_DATASET EXCERPTS_
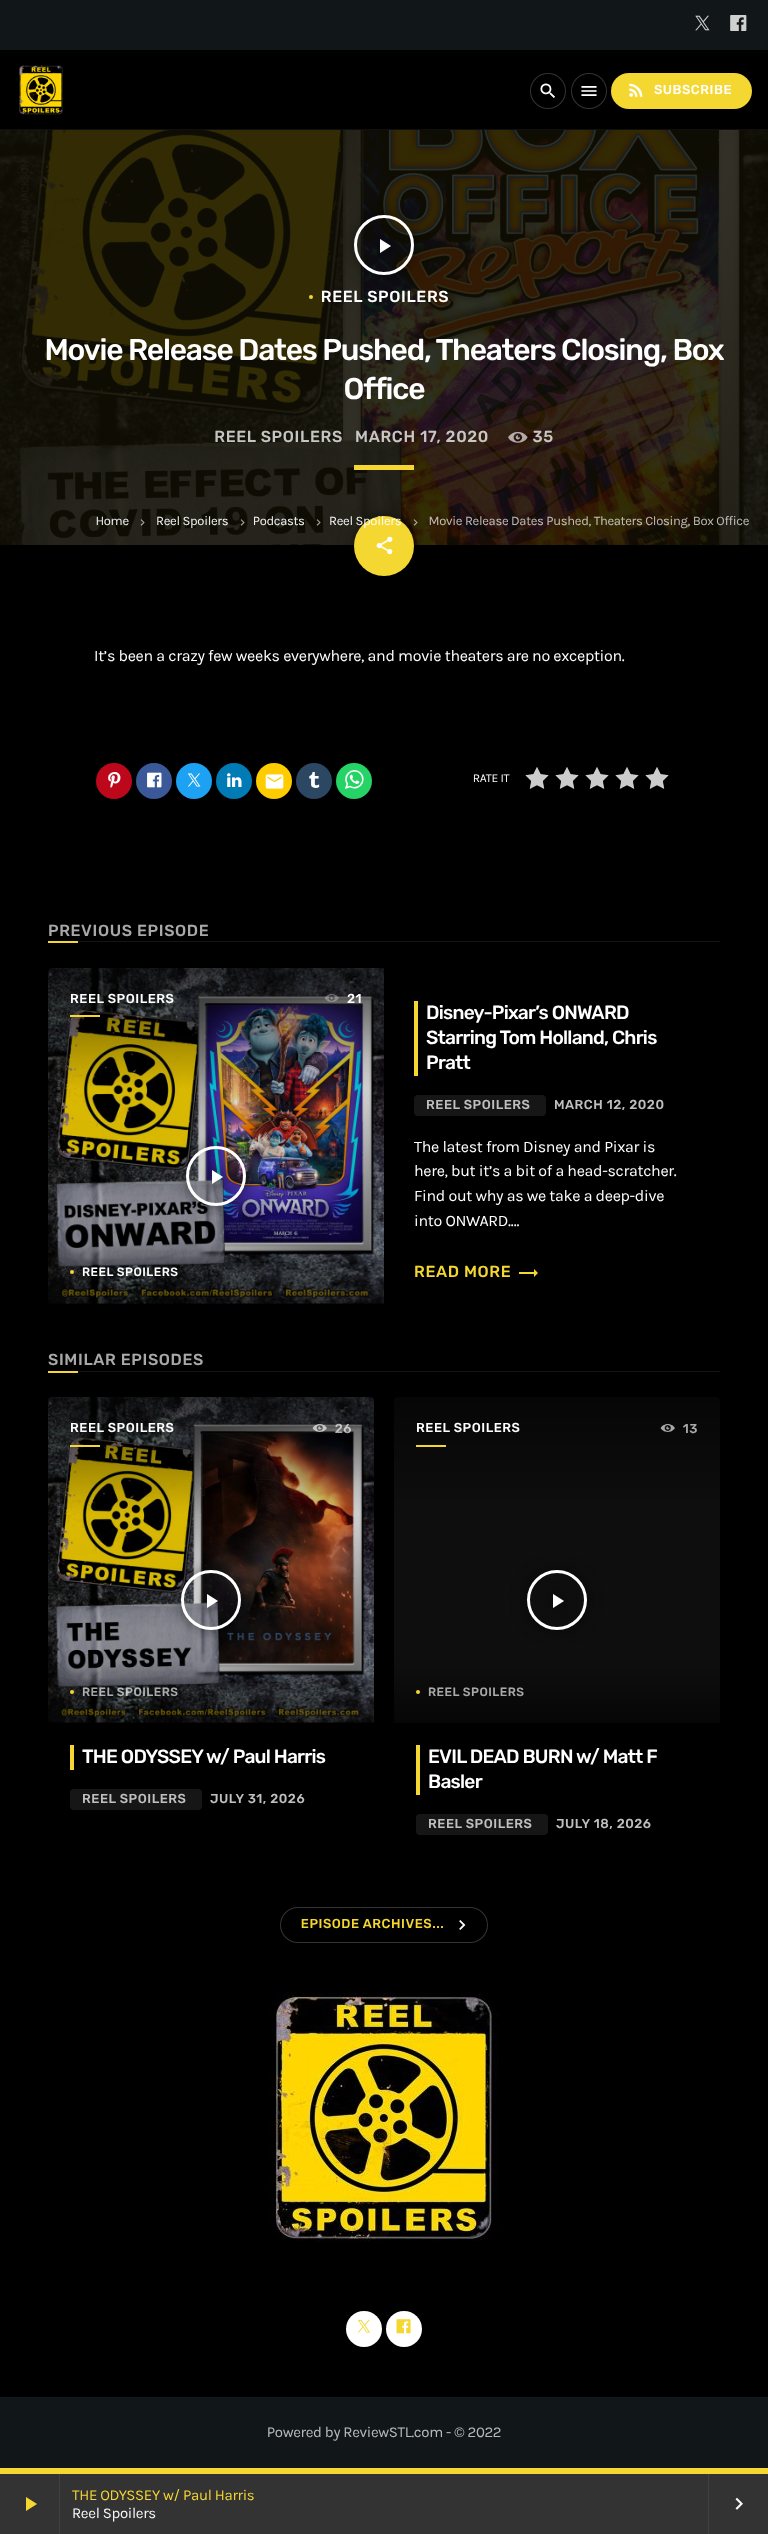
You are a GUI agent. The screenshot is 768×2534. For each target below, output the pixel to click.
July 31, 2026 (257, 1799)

==

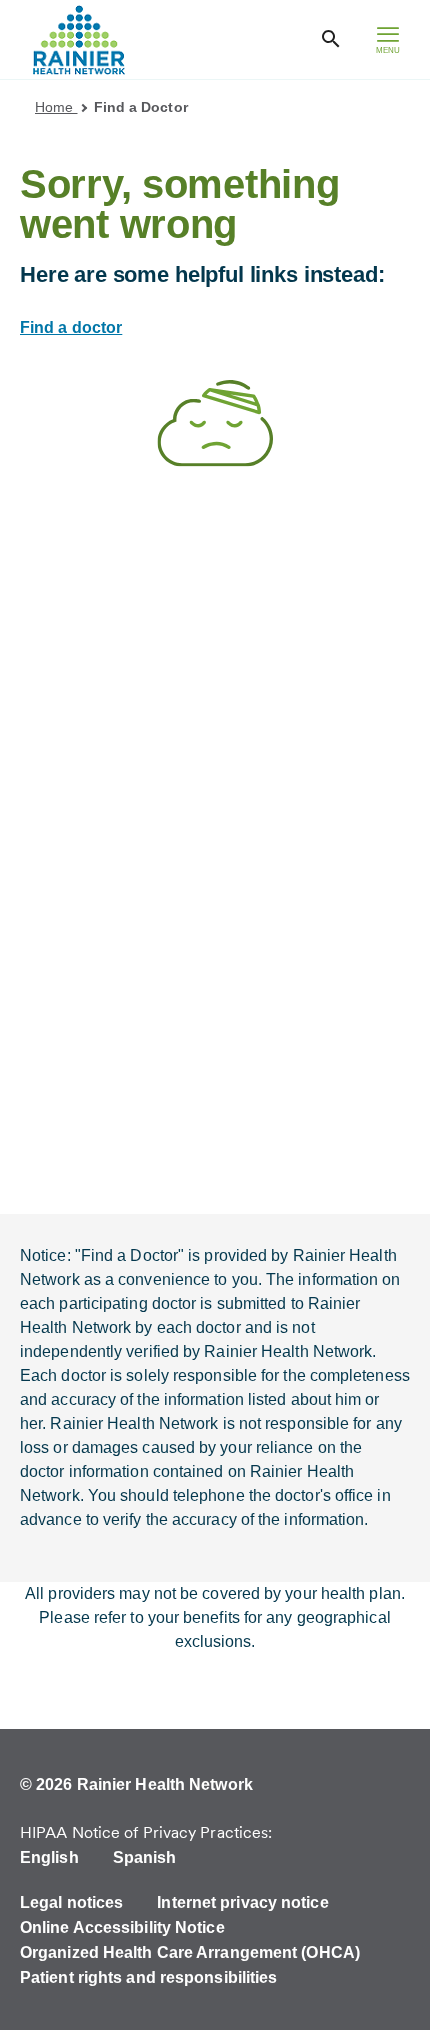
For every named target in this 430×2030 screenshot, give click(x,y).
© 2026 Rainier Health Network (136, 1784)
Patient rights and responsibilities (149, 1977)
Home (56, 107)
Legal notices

_EXERCISE_
Reproduce exactly the lines of the records above from the one with "You are a GUI" to the one with "July 31, 2026 (257, 1799)", both included, and leave out everything else.

_TASK SOLUTION_
You are a GUI agent. The screenshot is 768×2534. For each target below, output the pixel to click.
July 31, 2026 (257, 1799)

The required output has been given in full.